Mata Gadis itu menangkap sosok laki laki bertubuh tegap, tinggi, dan memiliki fitur wajah yang sangat tampan. Tidak berbeda dengan Sena, hanya laki laki itu kulitnya terlihat lebih gelap dan bibir yang tersenyum lebar. Mungkin hanya itu satu satunya perbedaannya dengan Sena. Laras yang menggerutu pelan, kenapa dia harus selalu mengingat laki laki itu.  Sena lagi, Sena lagi. Padahal dia gegas menghindar agar tidak memikirkan laki laki itu lagi. Dia juga tidak mau  terpengaruh oleh laki-laki tersebut, tetapi tetap saja setiap melihat laki laki yang memiliki postur tegap dan rupawan mengingatkannya pada si Tuan arogan.

"Boleh aku duduk di sini?" Laki laki itu kembali bertanya.

Laras mengganguk pelan, dia bergeser untuk memberi jarak dengan laki laki asing itu.

"Sepertinya kau tidak terlalu suka pesta ya?" Laki laki itu kalau dia bertanya kepada Laras.

Gadis itu tersenyum tipis. "Aku suka hanya saja bukan pesta seperti ini," jawabnya polos.

Dahi laki laki itu berkerut. "Memangnya apa bedanya?" tanyanya ingin tahu.

Gadis itu menghela nafas sebelum menjawab. "Biasanya aku hanya menghadiri pesta kecil. Tertawa dengan teman teman, membahas hal yang sepele, seperti camilan apa yang sedang viral atau yang remeh temeh lainnya. Akan tetapi pesta kali pembahasannya sangat berat. Aku tidak mengerti tentang saham, broker, trading, capital loss, cut loss, atau fraksi harga. Mumet?" Tanpa sengaja Laras berceloteh di depan laki laki asing tersebut.

Laki-laki itu hanya tertawa mendengar racauan Laras, diam-diam dia mengagumi si gadis.

"Siapa namumu?" tanya laki laki itu menatap Laras lekat.

Belum sempat gadis itu menjawab, suara berat Sena lebih dahulu interupsi.

"Dia tidak punya kewajiban menyebutkan namanya padamu," ucap Sena ketus. Tatapannya beralih ke arah Laras. "Kita pergi!"

Laras bangkit, dia segera menghampiri Sena, tetapi laki laki asing itu menghadang langkah gadis tersebut. Dia mengulurkan kartu nama ke arah Laras.

"Ini kartu namaku. Hubungi saja jika ingin berteman denganku," tawarnya sembari mengulas senyum.

"Terima kasih." Laras menerima kartu nama tersebut lalu kembali gegas menghampiri Sena yang menatapnya tajam. Kaki gadis itu gegas mensejajari langkah si laki laki yang cepat dan lebar, dia bahkan ketinggalan jauh di belakang.

"Masuk!" Sena membukakan pintu untuk gadis itu. Lalu setelah menutup pintu mobil dia berputar untuk masuk ke sisi sebelahnya.

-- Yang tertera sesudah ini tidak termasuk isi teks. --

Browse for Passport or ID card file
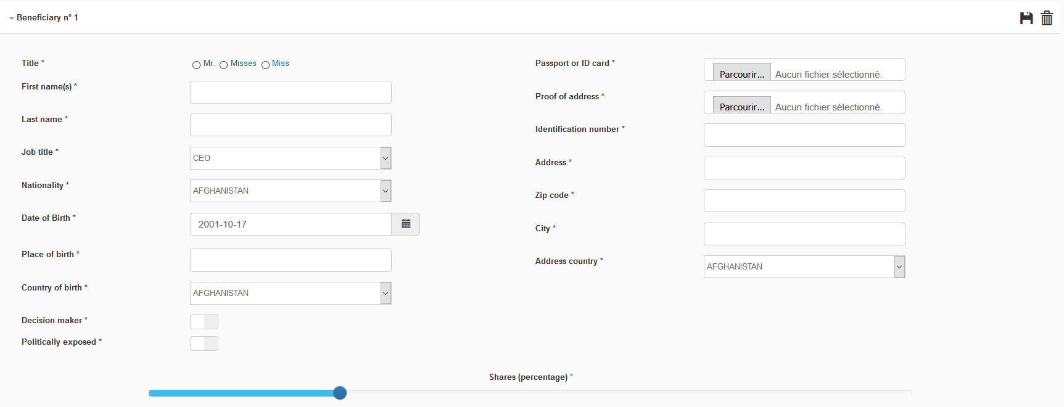[x=741, y=73]

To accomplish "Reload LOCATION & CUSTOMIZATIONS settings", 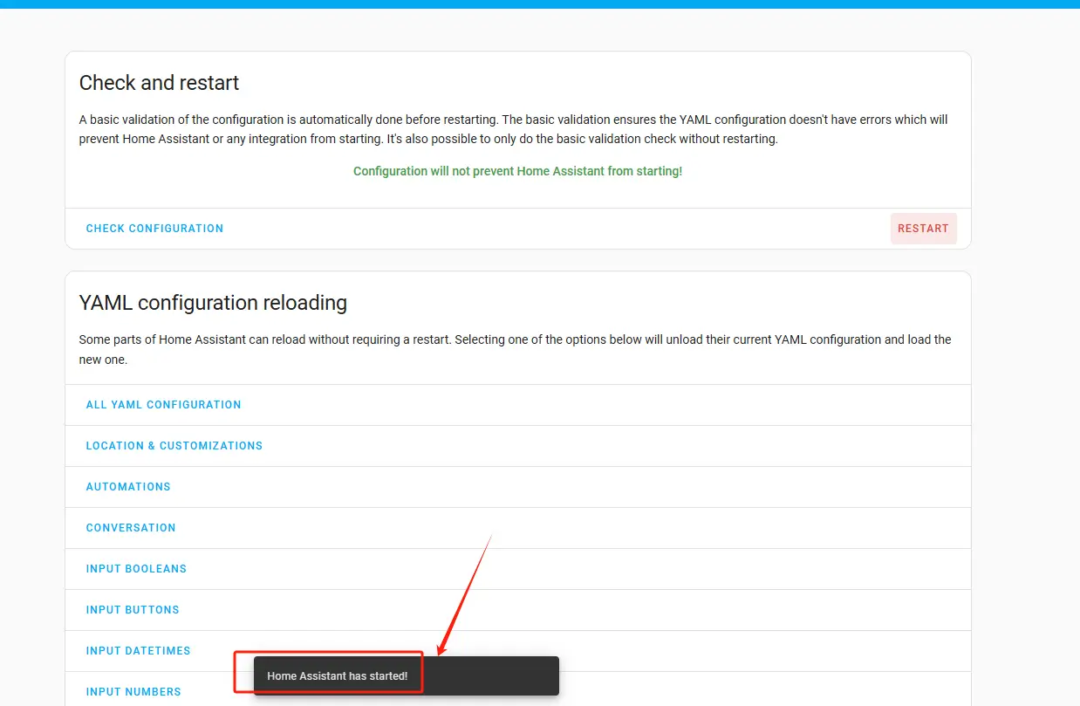I will pos(174,446).
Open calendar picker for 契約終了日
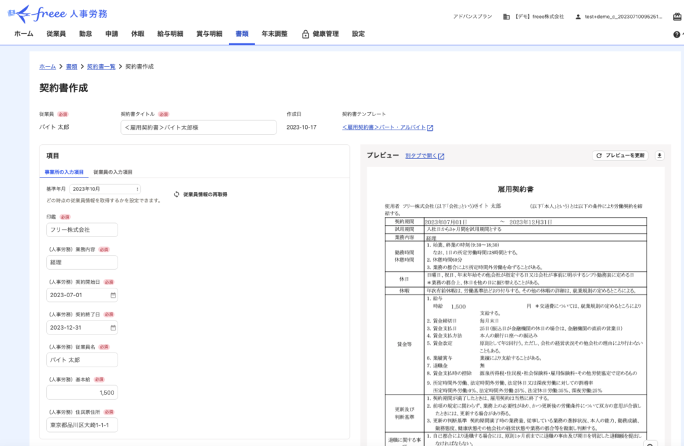The image size is (684, 446). coord(113,327)
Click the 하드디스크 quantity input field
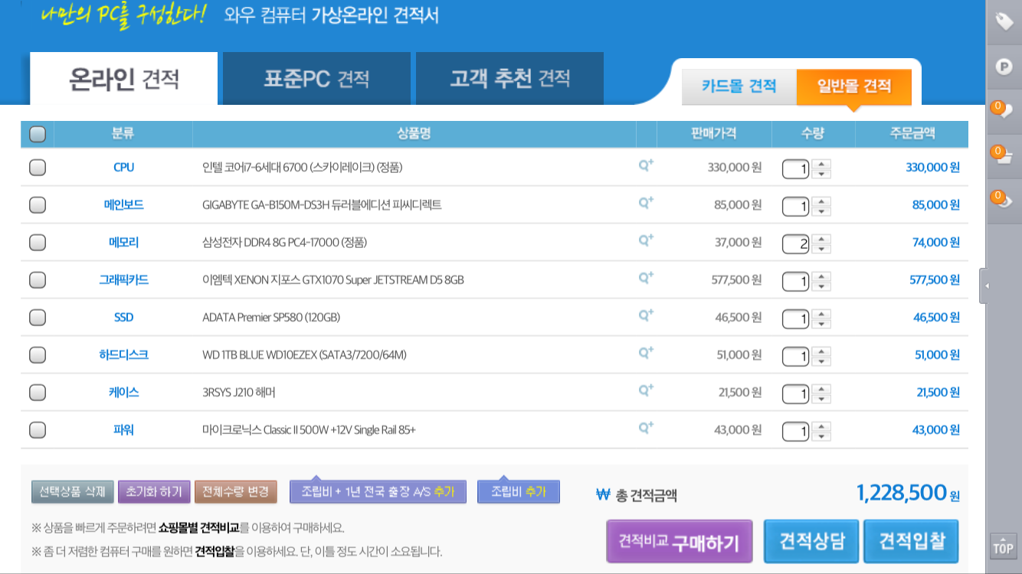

"Berikan kartu nama itu." Sena meminta kartu nama laki-laki tadi kepada Laras. Dia merampas dengan cepat lalu membuang ke luar jendela mobil.  Gadis itu terkesiap ketika Sena melumat bibirnya tiba tiba. Cumbuan yang sangat kasar dan keras. Laki laki itu baru melepaskan pagutannya setelah napas Laras terengah-engah.

"Jangan pernah menerima apa pun dari siapa pun. Apalagi dari laki-laki lain." Sena memperingatkan. Wajahnya dekat sekali hingga Laras bisa merasakan embusan napas laki laki itu di pipinya.

Laras mengangguk. Dia tidak tahu kenapa Sena semarah itu, padahal laki laki itu sendiri yang mengabaikannya.